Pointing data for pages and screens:
* * * *

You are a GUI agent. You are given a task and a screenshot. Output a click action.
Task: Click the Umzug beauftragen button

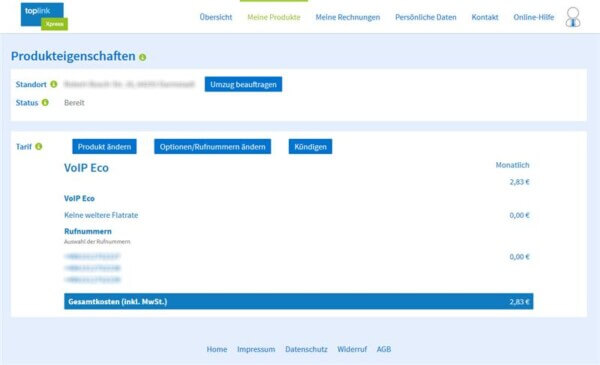(243, 84)
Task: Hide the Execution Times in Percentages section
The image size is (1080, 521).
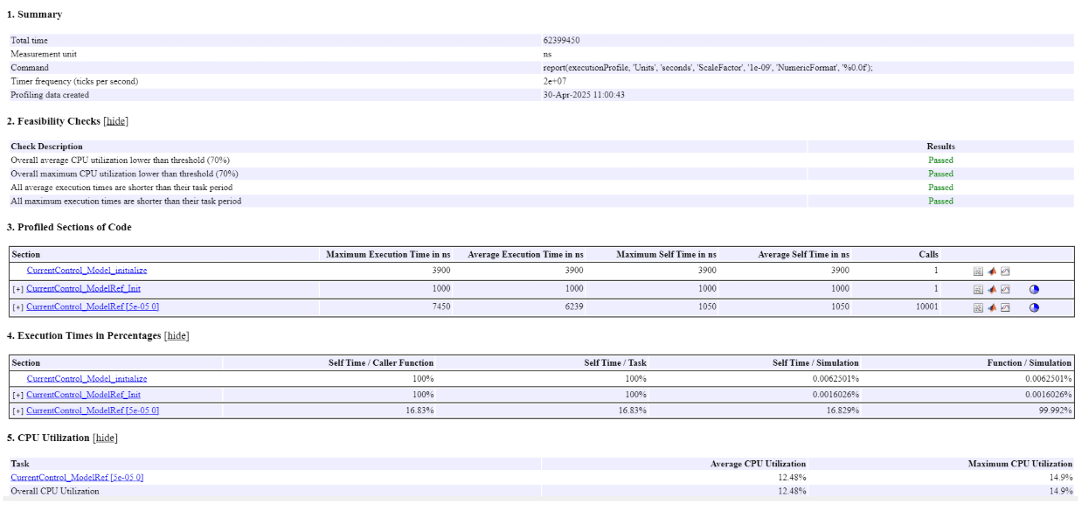Action: click(x=176, y=336)
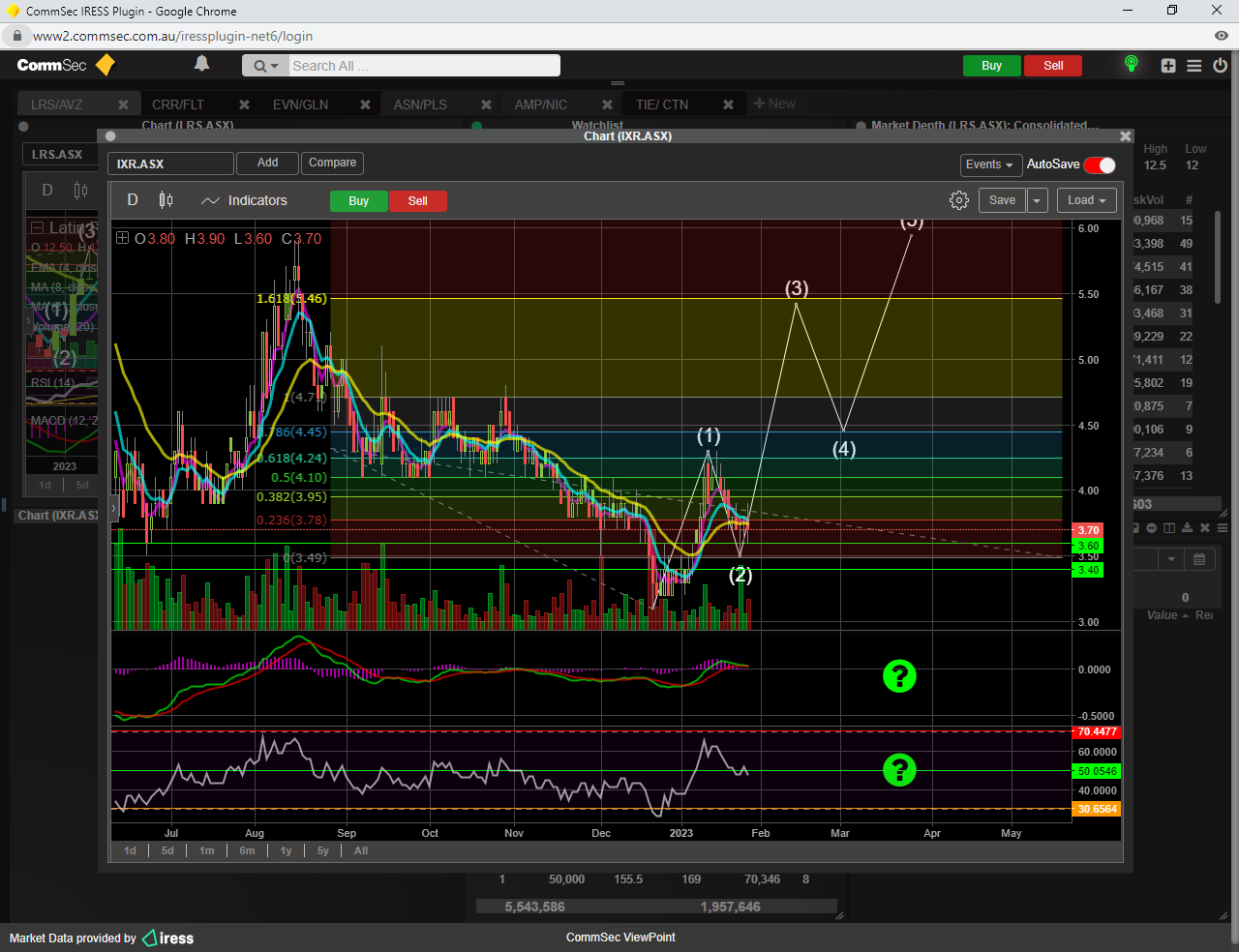Expand the arrow next to Save
The height and width of the screenshot is (952, 1239).
click(1037, 200)
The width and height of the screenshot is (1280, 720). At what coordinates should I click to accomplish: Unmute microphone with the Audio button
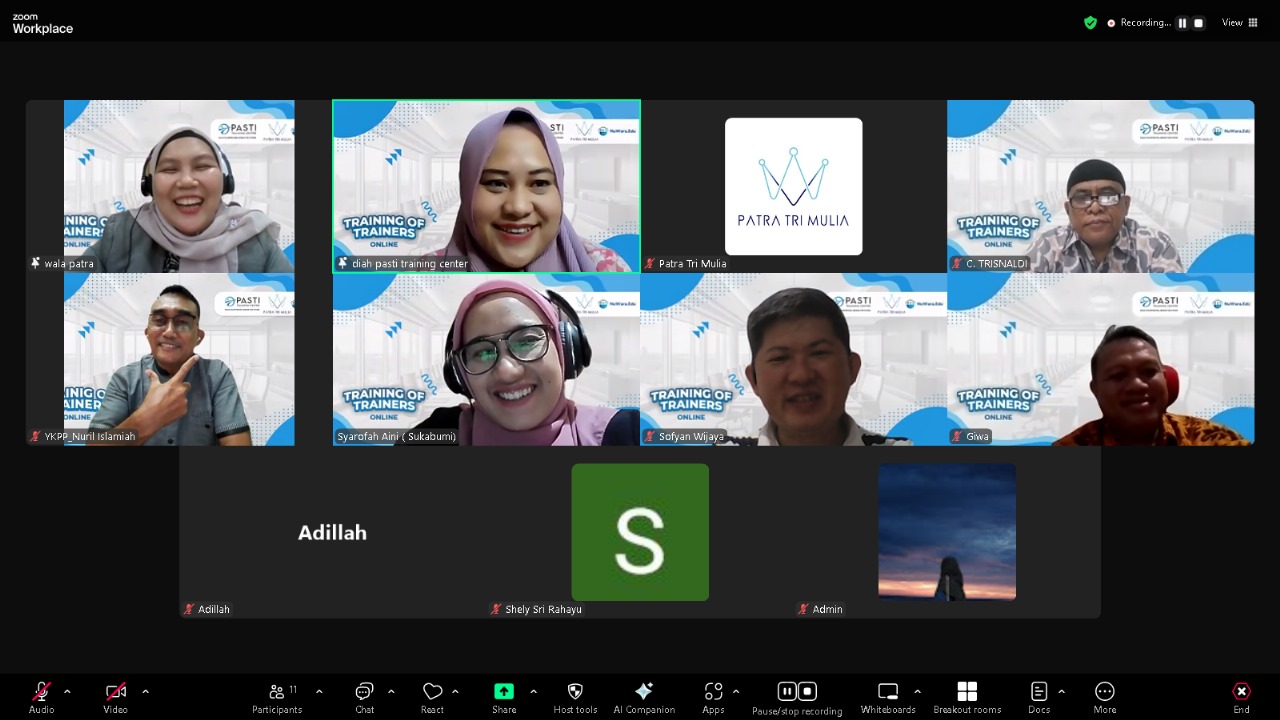(x=41, y=696)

* * * *

## What you have to do
Tally the lines of the records above that contain the string "width", treating uppercase and lowercase as different. Reply with the number alone.

## Result of this task
2